MIAMI — Former FBI agent John Connolly was convicted Thursday of second-degree murder for leaking information to Boston mobsters that led to the 1982 shooting death of a gambling executive who also had ties to gangsters.
Jurors deliberated less than three days before delivering the verdict following a two-month trial. The jury acquitted Connolly of conspiracy, but he still faces life in prison when sentenced Dec. 4.
Prosecutors said former World Jai-Alai president John Callahan was killed after Connolly warned gangsters that Callahan might implicate them in other slayings. Boston mob kingpins James "Whitey" Bulger and Stephen "the Rifleman" Flemmi were FBI informants handled by Connolly.
Connolly, who showed no emotion when the verdict was read, long denied involvement in Callahan's killing. Connolly was convicted in 2002 of racketeering because of his relationship with Bulger and Flemmi, including a 1995 tip that enabled Bulger to escape arrest and begin a life on the run that continues to this day. Bulger is one of the FBI's "10 most wanted" fugitives.
The story that unfolded over the past two months in a Miami courtroom spanned more than two decades of Boston's underworld, a tale was the basis for the 2006 film The Departed.
Connolly retired from the FBI in 1990 and was later indicted on federal racketeering and other charges stemming from his long relationship with Bulger and Flemmi, who paid the agent $235,000 over the years for protection, according to trial testimony.
In a case considered one of the FBI's worst failures, Connolly was convicted in 2002 and is serving a 10-year federal prison sentence in the corruption case.
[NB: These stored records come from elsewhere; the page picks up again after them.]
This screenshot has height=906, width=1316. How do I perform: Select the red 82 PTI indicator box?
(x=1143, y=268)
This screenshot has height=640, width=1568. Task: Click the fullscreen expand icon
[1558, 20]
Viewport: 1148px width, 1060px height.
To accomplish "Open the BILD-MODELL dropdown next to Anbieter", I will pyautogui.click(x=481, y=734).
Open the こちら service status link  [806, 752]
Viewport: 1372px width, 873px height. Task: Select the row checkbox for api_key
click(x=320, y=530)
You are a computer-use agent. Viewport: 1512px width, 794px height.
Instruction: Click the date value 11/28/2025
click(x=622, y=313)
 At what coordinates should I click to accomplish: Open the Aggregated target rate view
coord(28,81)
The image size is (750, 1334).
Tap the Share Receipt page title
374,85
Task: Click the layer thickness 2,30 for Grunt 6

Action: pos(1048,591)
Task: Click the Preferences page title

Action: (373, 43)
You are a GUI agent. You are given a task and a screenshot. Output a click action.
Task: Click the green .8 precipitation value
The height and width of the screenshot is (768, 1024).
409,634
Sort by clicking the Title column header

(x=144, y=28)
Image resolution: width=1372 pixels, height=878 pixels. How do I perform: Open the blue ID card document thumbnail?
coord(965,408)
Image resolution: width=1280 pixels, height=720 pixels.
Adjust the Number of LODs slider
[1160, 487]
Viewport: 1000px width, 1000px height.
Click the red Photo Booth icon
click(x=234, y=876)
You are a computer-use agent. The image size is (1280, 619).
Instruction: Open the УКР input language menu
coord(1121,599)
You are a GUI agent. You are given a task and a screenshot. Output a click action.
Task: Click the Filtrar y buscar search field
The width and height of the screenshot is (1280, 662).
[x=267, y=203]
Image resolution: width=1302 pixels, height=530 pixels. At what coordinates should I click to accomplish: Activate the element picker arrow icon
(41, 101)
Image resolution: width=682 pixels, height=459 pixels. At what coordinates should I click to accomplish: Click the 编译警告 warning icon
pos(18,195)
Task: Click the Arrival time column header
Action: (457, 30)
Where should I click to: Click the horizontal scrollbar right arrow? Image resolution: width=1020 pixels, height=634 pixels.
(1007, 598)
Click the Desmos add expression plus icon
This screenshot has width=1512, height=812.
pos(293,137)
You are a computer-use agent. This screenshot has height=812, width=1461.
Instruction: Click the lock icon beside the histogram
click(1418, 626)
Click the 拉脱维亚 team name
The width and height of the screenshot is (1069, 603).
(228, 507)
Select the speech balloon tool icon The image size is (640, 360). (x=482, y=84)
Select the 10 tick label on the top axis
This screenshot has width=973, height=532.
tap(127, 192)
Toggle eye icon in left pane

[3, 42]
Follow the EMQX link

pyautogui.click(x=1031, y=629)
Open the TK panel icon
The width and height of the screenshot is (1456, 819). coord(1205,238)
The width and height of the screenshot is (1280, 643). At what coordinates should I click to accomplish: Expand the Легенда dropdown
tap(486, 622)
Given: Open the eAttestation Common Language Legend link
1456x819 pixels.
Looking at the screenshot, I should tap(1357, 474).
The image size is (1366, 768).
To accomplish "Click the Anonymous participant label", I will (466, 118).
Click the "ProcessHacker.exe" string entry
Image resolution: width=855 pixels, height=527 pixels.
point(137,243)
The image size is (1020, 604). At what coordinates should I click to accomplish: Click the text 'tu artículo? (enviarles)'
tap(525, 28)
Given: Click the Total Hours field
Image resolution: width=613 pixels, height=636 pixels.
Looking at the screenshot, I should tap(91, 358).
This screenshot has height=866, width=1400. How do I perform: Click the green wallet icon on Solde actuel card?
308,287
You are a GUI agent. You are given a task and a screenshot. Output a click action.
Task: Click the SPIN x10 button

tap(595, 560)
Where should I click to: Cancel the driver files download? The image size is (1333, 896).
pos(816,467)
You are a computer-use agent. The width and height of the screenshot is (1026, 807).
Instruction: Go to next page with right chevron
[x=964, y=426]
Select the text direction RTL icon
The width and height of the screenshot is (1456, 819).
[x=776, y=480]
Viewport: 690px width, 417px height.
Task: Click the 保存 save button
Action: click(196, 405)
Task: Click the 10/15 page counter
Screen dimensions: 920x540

He was indicted in 2005 in the killing of Callahan, 45, whose body was found stuffed in the trunk of his Cadillac at Miami International Airport in August 1982. He had been shot at least twice.
Confessed mob hit man John Martorano testified that he shot Callahan — at one time a good friend — based on Connolly's warning that the gangsters would probably all go to prison if Callahan talked to the FBI about an Oklahoma businessman's killing a year earlier.